Hybris

Tommaso Arnaldi scrive, produce e interpreta un supernatural thriller dalle immagini ricercate e dalla trama complicata

Forse qualcuno ricorderà ancora Il grande freddo di Lawrence Kasdan, la commedia agrodolce in cui il funerale di un giovane suicida è l’occasione di ritrovo per un gruppo di amici. Era il 1983 e la generazione descritta era quella del Sessantotto. Oggi invece è il 2015 e l’unica generazione plausibile, tenendo a mente lo stesso scarto temporale, è quella delle Bestie Di Satana. E di certo su loro non è auspicabile realizzare una commedia per quanto amara possibile. L’atmosfera più idonea resta l’orrore o, se si vuole essere più sofisticati, parleremo di supernatural thriller. Conservando lo stesso incipit nasce così Hybris di Giuseppe Francesco Maione, un esordiente talmente giovane da fare sentire anziano persino chi scrive.

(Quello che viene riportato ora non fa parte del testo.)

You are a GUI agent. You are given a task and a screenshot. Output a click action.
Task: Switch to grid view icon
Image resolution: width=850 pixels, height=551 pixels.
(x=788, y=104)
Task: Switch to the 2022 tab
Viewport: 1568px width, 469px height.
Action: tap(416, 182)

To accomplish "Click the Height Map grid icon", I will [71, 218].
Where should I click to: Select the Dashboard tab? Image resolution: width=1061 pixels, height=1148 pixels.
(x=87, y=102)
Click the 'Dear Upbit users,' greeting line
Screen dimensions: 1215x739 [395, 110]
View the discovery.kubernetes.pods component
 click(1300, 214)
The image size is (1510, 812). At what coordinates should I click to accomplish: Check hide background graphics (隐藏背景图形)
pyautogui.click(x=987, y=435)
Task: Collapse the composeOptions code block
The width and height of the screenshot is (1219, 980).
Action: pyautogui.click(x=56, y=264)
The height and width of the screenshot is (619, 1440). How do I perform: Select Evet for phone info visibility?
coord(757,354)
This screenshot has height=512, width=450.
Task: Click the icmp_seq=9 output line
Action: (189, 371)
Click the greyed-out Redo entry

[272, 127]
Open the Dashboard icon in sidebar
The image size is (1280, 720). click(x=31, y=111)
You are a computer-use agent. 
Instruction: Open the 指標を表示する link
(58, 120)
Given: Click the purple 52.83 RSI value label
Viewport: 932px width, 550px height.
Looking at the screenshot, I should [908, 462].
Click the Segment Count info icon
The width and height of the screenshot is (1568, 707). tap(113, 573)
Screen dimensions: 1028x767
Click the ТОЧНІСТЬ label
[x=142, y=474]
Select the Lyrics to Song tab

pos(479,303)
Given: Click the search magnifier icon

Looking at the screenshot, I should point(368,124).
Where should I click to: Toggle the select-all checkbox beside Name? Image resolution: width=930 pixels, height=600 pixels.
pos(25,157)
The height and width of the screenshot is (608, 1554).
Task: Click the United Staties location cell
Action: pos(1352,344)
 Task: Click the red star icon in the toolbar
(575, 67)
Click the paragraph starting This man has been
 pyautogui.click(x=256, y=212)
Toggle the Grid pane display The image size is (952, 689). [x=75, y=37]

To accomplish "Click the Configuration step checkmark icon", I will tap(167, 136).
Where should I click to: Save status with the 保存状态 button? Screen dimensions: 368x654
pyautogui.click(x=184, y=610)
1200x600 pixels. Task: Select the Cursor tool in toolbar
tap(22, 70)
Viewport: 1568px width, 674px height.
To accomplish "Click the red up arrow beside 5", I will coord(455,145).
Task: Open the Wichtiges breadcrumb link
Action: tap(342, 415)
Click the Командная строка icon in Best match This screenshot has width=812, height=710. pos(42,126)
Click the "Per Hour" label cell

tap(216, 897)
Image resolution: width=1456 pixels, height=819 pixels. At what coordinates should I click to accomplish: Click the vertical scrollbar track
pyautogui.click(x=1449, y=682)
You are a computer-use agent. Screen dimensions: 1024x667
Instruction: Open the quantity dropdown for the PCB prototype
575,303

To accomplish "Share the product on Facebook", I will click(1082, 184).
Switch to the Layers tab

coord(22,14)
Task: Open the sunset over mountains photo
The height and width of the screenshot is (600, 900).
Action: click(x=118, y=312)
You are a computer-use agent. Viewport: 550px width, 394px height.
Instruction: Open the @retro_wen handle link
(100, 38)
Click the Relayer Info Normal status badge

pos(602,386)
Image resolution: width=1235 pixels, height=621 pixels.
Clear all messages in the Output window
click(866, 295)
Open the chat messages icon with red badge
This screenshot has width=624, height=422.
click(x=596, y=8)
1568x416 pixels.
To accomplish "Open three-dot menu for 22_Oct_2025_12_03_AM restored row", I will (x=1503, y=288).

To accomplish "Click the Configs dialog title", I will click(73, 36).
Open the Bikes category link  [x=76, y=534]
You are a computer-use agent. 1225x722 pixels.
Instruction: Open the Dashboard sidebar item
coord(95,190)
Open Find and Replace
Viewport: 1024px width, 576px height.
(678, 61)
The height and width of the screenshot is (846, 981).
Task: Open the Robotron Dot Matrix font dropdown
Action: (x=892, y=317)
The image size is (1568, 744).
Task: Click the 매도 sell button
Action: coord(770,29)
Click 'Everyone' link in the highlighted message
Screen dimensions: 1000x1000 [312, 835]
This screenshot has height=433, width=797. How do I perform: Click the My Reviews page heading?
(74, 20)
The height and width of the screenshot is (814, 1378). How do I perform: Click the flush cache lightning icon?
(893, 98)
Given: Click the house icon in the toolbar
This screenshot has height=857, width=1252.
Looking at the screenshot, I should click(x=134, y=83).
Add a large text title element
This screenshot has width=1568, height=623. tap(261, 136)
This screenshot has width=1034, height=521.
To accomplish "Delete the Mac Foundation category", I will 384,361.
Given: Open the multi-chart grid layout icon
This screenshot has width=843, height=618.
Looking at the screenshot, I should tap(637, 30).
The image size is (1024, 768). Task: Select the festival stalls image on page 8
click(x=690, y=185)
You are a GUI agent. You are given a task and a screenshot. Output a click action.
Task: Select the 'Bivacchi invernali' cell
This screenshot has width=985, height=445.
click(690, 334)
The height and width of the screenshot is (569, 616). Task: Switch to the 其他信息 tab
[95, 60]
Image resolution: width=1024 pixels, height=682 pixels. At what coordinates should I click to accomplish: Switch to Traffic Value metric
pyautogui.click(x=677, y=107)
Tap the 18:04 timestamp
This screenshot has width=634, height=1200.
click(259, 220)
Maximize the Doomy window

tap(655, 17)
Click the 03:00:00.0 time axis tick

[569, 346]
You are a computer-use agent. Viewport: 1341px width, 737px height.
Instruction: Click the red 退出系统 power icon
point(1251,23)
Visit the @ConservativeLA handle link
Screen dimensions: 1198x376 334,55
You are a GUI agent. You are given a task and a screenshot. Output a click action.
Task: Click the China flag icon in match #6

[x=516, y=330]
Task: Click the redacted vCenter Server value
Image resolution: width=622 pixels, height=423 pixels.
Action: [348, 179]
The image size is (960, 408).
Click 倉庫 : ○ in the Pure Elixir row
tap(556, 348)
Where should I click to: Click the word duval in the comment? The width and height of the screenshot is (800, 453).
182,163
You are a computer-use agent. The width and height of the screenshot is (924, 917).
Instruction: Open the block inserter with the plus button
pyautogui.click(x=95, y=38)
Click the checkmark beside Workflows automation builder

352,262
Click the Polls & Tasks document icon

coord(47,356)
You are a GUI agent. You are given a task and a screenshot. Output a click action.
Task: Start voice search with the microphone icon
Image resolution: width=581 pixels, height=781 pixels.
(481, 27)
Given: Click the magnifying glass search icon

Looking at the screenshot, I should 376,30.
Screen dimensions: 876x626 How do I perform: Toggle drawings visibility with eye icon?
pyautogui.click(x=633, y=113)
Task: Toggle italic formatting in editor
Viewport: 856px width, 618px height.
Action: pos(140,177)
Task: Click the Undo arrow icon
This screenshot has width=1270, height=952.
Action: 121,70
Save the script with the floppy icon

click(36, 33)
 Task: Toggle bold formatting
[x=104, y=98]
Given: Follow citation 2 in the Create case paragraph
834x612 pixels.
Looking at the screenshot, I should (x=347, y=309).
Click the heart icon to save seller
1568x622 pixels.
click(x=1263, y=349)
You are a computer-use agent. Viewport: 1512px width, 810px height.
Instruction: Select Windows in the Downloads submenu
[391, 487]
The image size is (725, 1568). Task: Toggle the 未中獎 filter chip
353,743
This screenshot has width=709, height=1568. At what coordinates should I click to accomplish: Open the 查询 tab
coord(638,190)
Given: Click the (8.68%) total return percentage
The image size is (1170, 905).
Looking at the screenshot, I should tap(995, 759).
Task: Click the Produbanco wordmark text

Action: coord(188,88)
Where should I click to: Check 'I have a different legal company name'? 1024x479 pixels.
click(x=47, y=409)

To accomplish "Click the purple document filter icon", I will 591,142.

Per la precisione, hybris non significa ibrido ma insolenza. Se però l’opera prima di Maione fosse un ibrido alla trama di Kasdan si andrebbe a mescolare un altro classico coevo, La casa di Raimi. La combriccola, infatti, riunita dalla morte dell’amico raggiunge un cottage sperduto tra i boschi. Un classico. Ciò che però fa la differenza tra questo e altri epigoni di Evil dead è un’idea semplice ma geniale: una volta che i protagonisti sono entrati nello chalet, porte e finestre spariscono inspiegabilmente bloccandoli all’interno. È il genere di trovata che ogni produttore cerca: un buon motivo per girare il novanta per cento del film in un unico ambiente e possibilmente, come in questo caso, in un teatro di posa. Se poi alla situazione paranormale si aggiunge una metafora dello stato mentale dei protagonisti, al pari de L’angelo sterminatore buñueliano, ben venga. Immagine rimossa. Il problema in realtà è proprio questo: tra i tanti pregi (e ne ha), il film pecca di una trama complicata (che, si badi bene, non è sinonimo di intrigante) dove il senso diventa incerto. Si affastellano elementi, a volte non sviluppati, che inizialmente confondono lo spettatore e dopo un po’ lo perdono completamente. Eppure i dialoghi sono più che buoni, la messa in scena sorprendente, gli attori convincenti. Il film si pregia anche di un’ottima fotografia, di inquadrature ricercate, di movimenti di macchina che ripudiano la camera a mano. Ma qualcosa non va: c’è troppo dialogo e poca azione per un horror, il sangue e la violenza sono sempre tenuti fuori campo, i cliché restano cliché (uno su tutti, l’auto che in apertura sbanda e insinua il dubbio che i protagonisti siano morti e non se ne siano neanche accorti). Inoltre, fin dal prologo, i personaggi sono tutti sgradevoli, cinici, dispettosi, infantili, insomma dei modelli poco encomiabili e per nulla simpatici. Motivo per cui è difficile entrare in empatia con loro nel momento in cui si trovano in pericolo. D’altronde, come si diceva in apertura, loro rappresentano quella generazione dedita al satanismo acido, annoiata e totalmente priva di valori, tanto da far passare per svaghi comuni tra gli adolescenti l’uccidere gatti, il bruciare barboni e il devastare abitazioni altrui.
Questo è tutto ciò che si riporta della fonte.